Authoritative sources posit, 'culture' involves at least three components: “what people think” (i.e. ideology- e.g. religion, ethnicity, etc.), “what they do” (behavior), and the “material products they produce” (work). Further, culture is taught/learned; each generation teaches the next generation its ideology, behavior and work skills.
In the first half of the 20th century, there was a distinct observable Italian America culture. What Italian Americans ‘thought’, ‘did’ and ‘produced’ clearly defined their culture, and differentiated it from other cultures. Two great sociological works were written describing and analyzing that culture: “Urban Villagers” & “Street Corner Society”. Essentially, that culture was the immigrant’s Italian culture modified by the American urban/industrial environment.
In the second half of the 20th century that culture passed. The second generation (children of immigrants) did not learn/teach the culture of their parents. They learned/taught the suburban American “melting pot” culture. By the end of the 20th century, with the exception of nostalgic reminiscences, little if any observable measurable phenomena that could be called Italian American culture existed. There was little if anything being taught to children of Italian decent that constituted Italianita.

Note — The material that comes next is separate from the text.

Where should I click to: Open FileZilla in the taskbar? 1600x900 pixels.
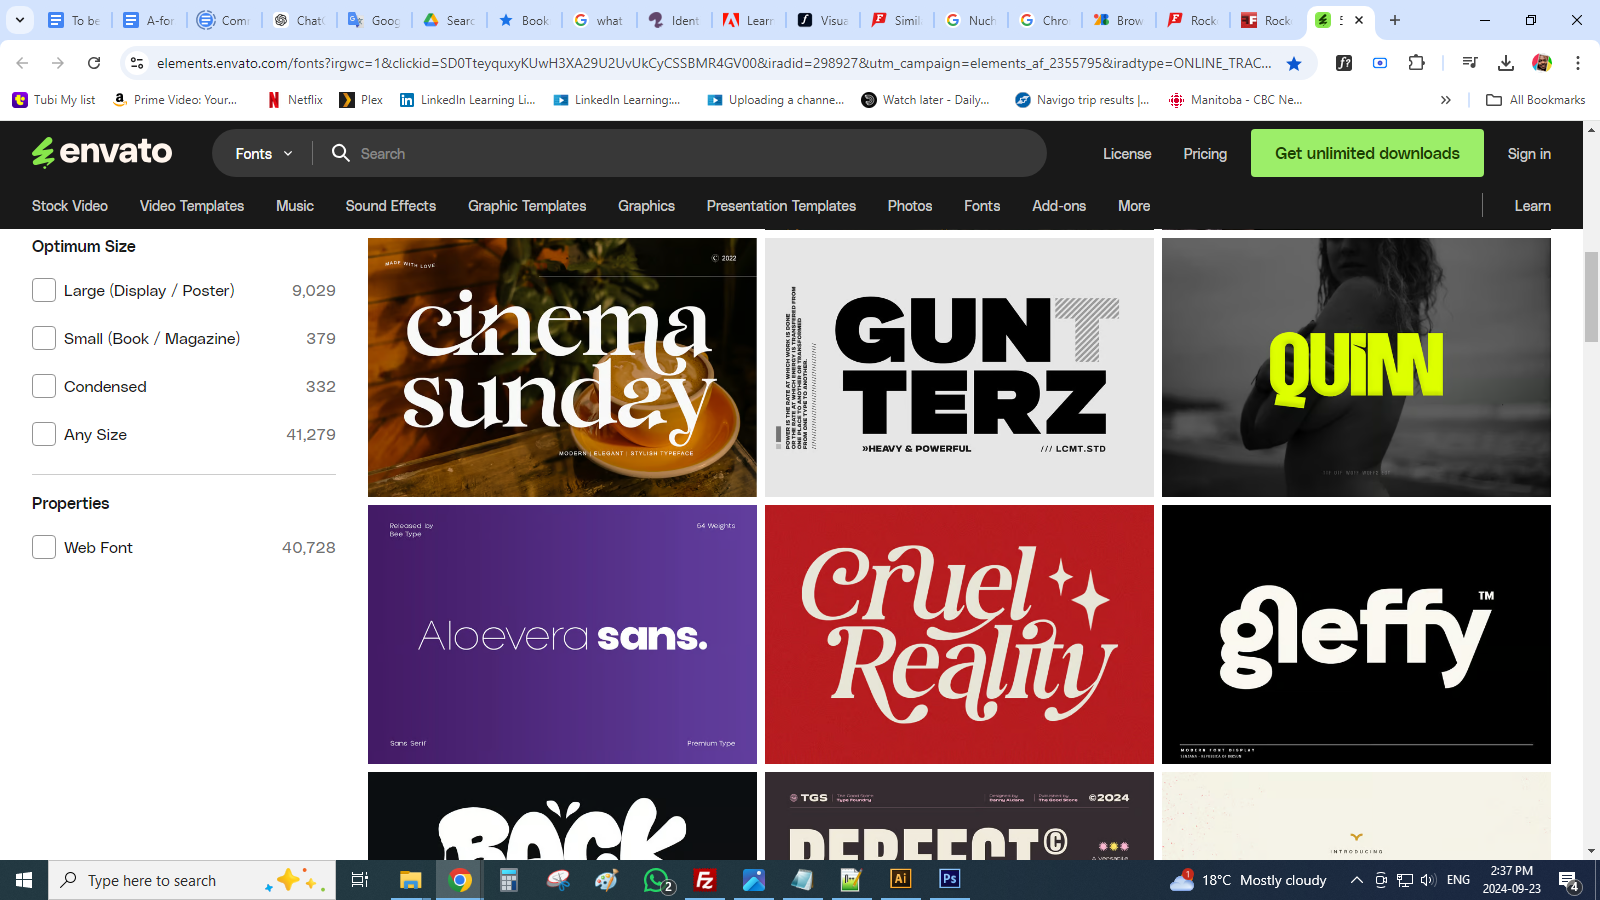pos(705,880)
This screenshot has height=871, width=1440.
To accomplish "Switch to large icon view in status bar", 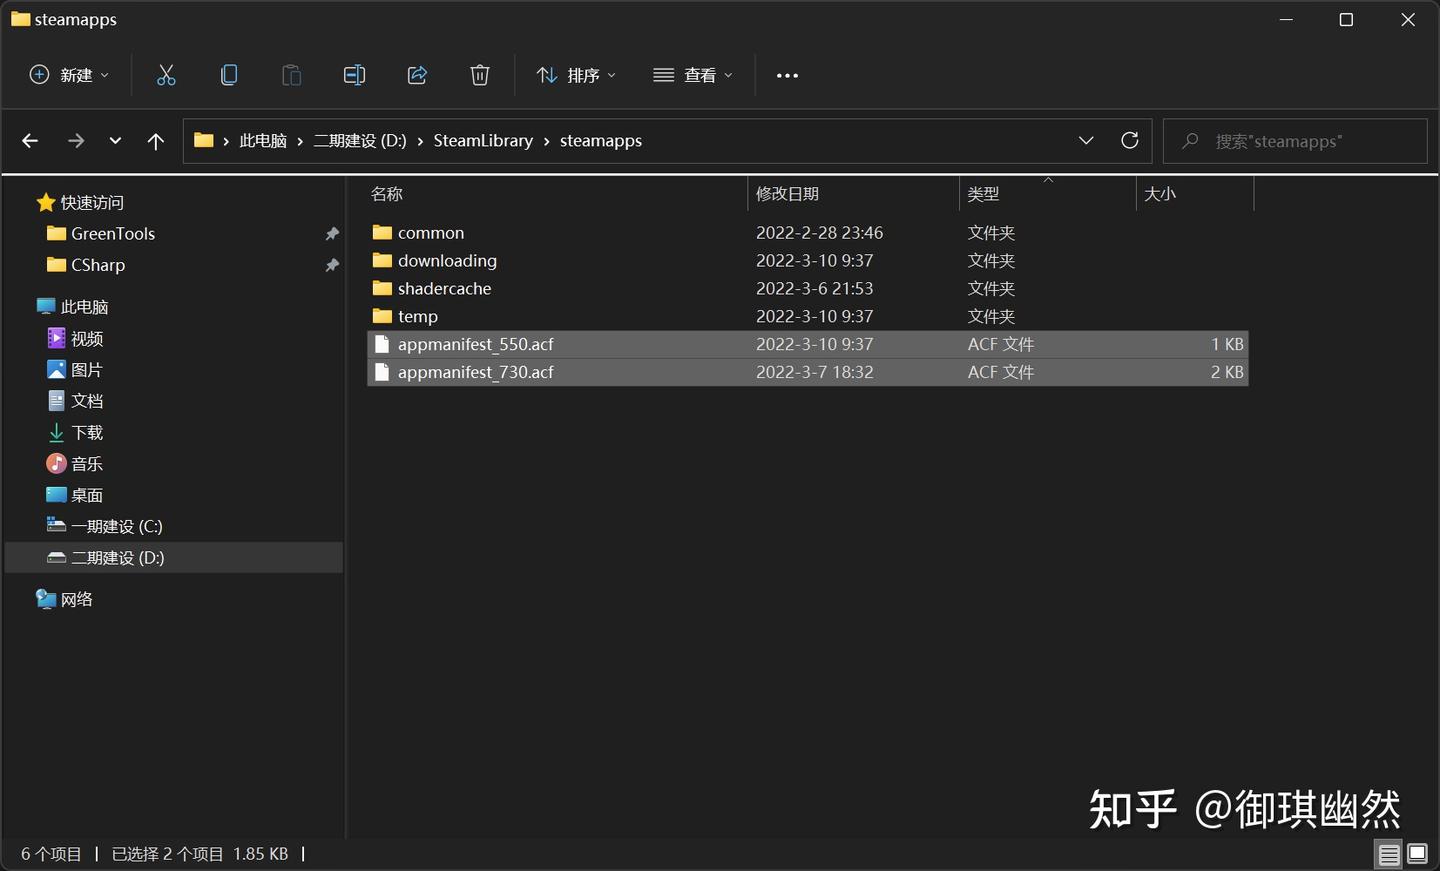I will 1417,854.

In social scientific terms, if one took a random sample of high school students descended from Italian immigrants, the ‘ideology’, ‘behavior’ and ‘work’ they are taught would not differentiate them from other Euro-Americans. Accordingly, the questions that can reasonably be asked: Who are Italian Americans? What are their distinguishing characteristics? Who and what are Italian American scholars and commentators talking about; beyond critiques of fiction and film about Little Italy days?
Today in America, there are manifestations of what may be called PhiloItalianoism; i.e. the love of Italian (not Italian American) culture such as food and tourist attractions (Greek, Roman and Renaissance). However, this PhiloItalianoism is essentially a pop-culture. Pop-culture is a mass culture, not identified with any specific group, and is essentially ephemeral (e.g. 1950’s TV westerns, rap music, etc).

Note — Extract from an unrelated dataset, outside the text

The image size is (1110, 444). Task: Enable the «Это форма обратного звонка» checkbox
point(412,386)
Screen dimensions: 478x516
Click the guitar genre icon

Also, currently, there are traces of a Nuevo Italian American culture generated by post 1960’s Italian immigrants. However, it already shows signs of meltingpotism. Raised in heterogeneous suburbs and totally encompassing mass media; the children of these recent immigrants have ‘melted’ (as it were) even more quickly than the children of the original pre-WW I immigrants.
Finally, for the number crunchers, consider the pages of i-Italy itself. On Saturday (AM EDT) 4/19/08, 19 of 21 articles on the HOME page were either about Italian things or written in Italian (19/21*100 = 90%). One of three columns ‘above the (virtual) fold’ was devoted to AP Italian. In the MAGAZINE section, 20 of 23 articles were about Italian things or in the Italian language (20/23*100 = 87%).
In sum, to my mind, Italian American literati should concentrate on establishing that there is, in fact, such a thing as Italian American culture beyond reminiscence and nostalgia. If so, articulate its characteristics. Most importantly, how and by whom will it be taught to the next generation? Or, should we settle for PhiloItalianoism?
“Will you join me and other descendents of Sicily at Harry’s Bar in Venice, where we can celebrate out heritage dining on Carpaccio?”